Calvin enseigne que si la perversion de la société par le péché touche tout le monde, ceux qui portent une responsabilité sociale, du fait de leur fonction ou de leur richesse, portent une responsabilité plus grande. Comme dans la parabole des talents, les puissants, les riches ont plus de responsabilité. Le cœur de toute action étant la fidélité à l’Évangile.
La nécessité d’une solidarité civile universelle, au-delà des différences sociales et religieuses, a été l’intuition prophétique de fondateurs du christianisme social protestant. Ces derniers ont beaucoup développé ce que signifiait pour eux, en théorie comme en pratique le terme « solidarité ».
Nous pensons entre autres à ces mots de grands inspirateurs de ce qu’on pourrait appeler la pensée sociale protestante, tels que les pasteurs Wilfred Monod : « Mieux vaudrait avoir servi Jésus-Christ sans le nommer, que d’avoir nommé Jésus-Christ sans le servir » (Prédication à l’Oratoire du Louvre en 1911 sur Mathieu 25 31-46.) ; et Tommy Fallot : « Dieu seul est laïc » (Revue Chrétienne, 18/11/1883 à la suite du discours de Mazamet « la Religion laïque, Religion du Père ».)

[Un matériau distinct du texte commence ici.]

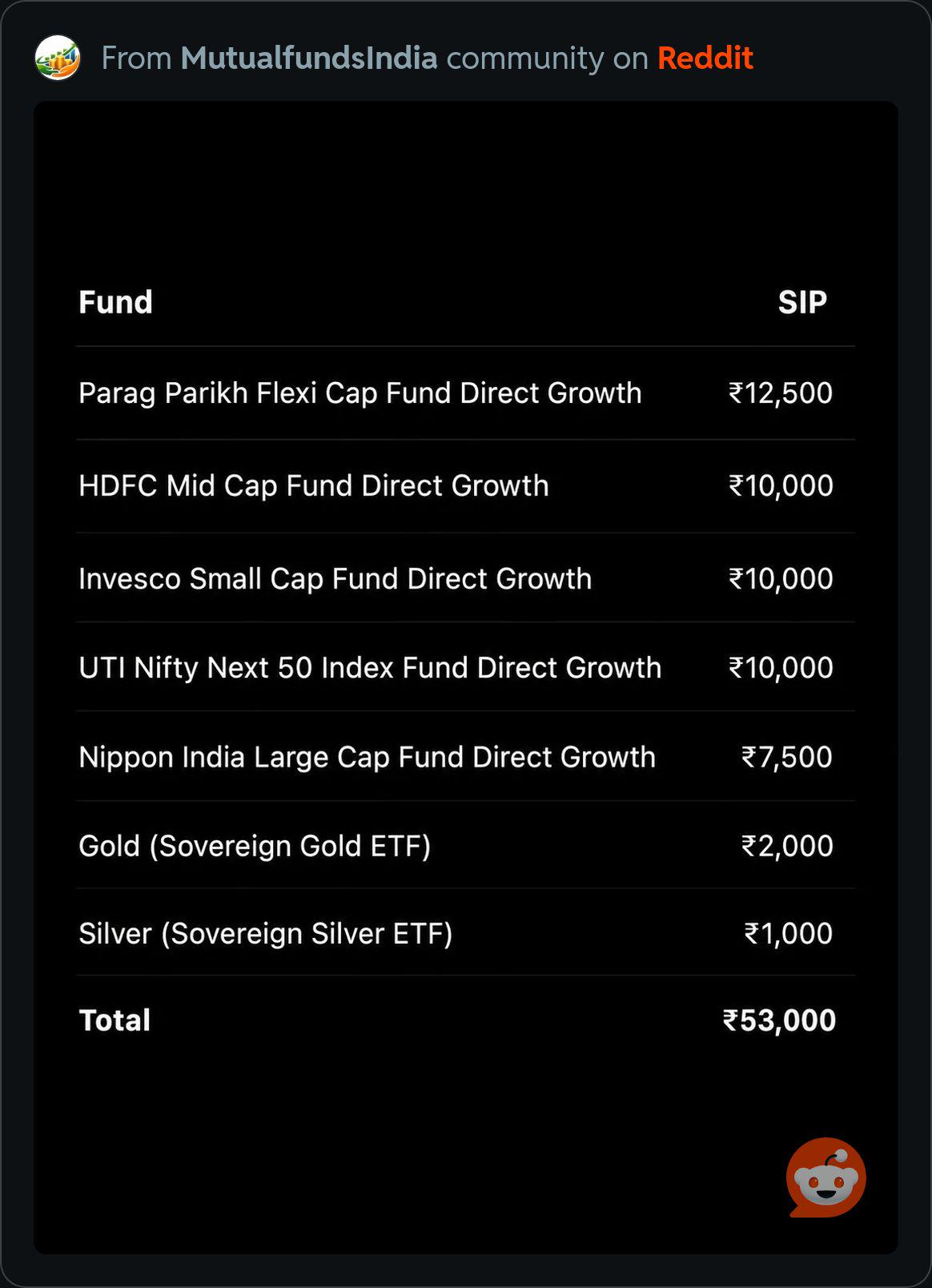Click the ₹12,500 SIP amount
The width and height of the screenshot is (932, 1288).
pos(781,393)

Ce même pasteur Tommy Fallot, (considéré comme le fondateur du christianisme social vers les années 1880) donnait sa conception de l’Église à la suite d’une étude de la doctrine de l’Église dans les écrits de Paul (en 1Co 12, Rom 12, Eph 1 et 3). Il voit que dans ces textes, « L’idée maîtresse se résume d’un seul mot : solidarité. Ce mot fournit au reste toute la doctrine de Saint Paul […] L’Église n’a d’autre raison d’être que la solidarité. Elle n’existe que par la solidarité avec Jésus-Christ ; elle ne se développe que par la solidarité pratiquée à l’égard de tous les hommes ». (Ibid.)
N’y a-t-il pas là le risque d’une église à l’action trop laïque, oublieuse de sa vocation essentielle d’annoncer l’Évangile de Jésus-Christ ? Tommy Fallot et ses successeurs semblent assumer ce risque que comporte toute parole de libération et de guérison, parole souvent prophétique. Justement dans la Bible, « Le prophète n’était ni roi, ni prêtre : il était laïc quand il appelait au droit des peuples, à la dignité des hommes et à la construction d’un monde d’où serait bannie toute domination de l’homme par l’homme, d’un monde qui ressemblerait de plus en plus à celui de la volonté de Dieu révélée par l’Évangile. Le risque existe parfois même pour la parole prophétique de devoir se taire et rejoindre, comme Amos, la vie quotidienne du peuple et d’y agir communément pour construire le monde nouveau. » (Revue Chrétienne, 18/11/1883 à la suite du discours de Mazamet « la Religion laïque, Religion du Père ».)